Mme Bérengère Poletti. Eh bien, faites-le !

M. Édouard Philippe, Premier ministre. Le Président de la République l’a dit : ce ne sont pas seulement les forces de sécurité qui gagneront cette guerre, c’est l’ensemble de la nation en faisant bloc, en étant mobilisée, et grâce à des moyens humains, technologiques, budgétaires, grâce à la vigilance dont il nous a enjoint de faire preuve.

Monsieur Ciotti, au nom du Gouvernement, je tiens à vous assurer que nous prenons cette question au sérieux…

M. Sébastien Chenu. Vous allez le dire encore combien de temps ?

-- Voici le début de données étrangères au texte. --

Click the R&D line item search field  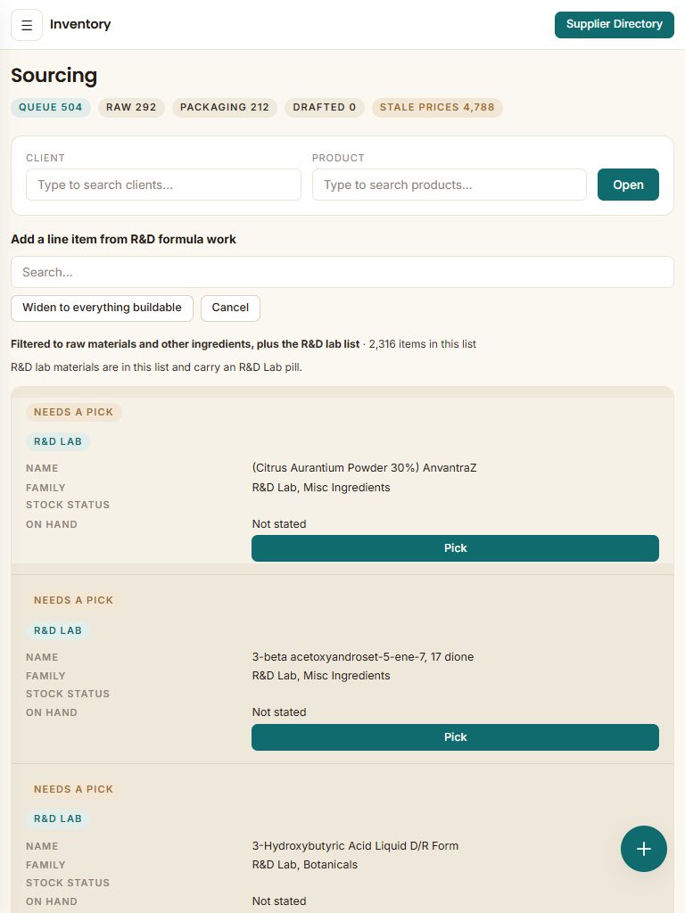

M. Édouard Philippe, Premier ministre. …car ce qui s’est passé est infiniment grave. Nous allons prendre l’ensemble des mesures que j’ai indiquées. Nous gagnerons ce combat. (Applaudissements sur les bancs des groupes LaREM, MODEM et UDI-Agir, ainsi que sur quelques bancs du groupe LT. – De nombreux députés de ces groupes se lèvent pour applaudir.)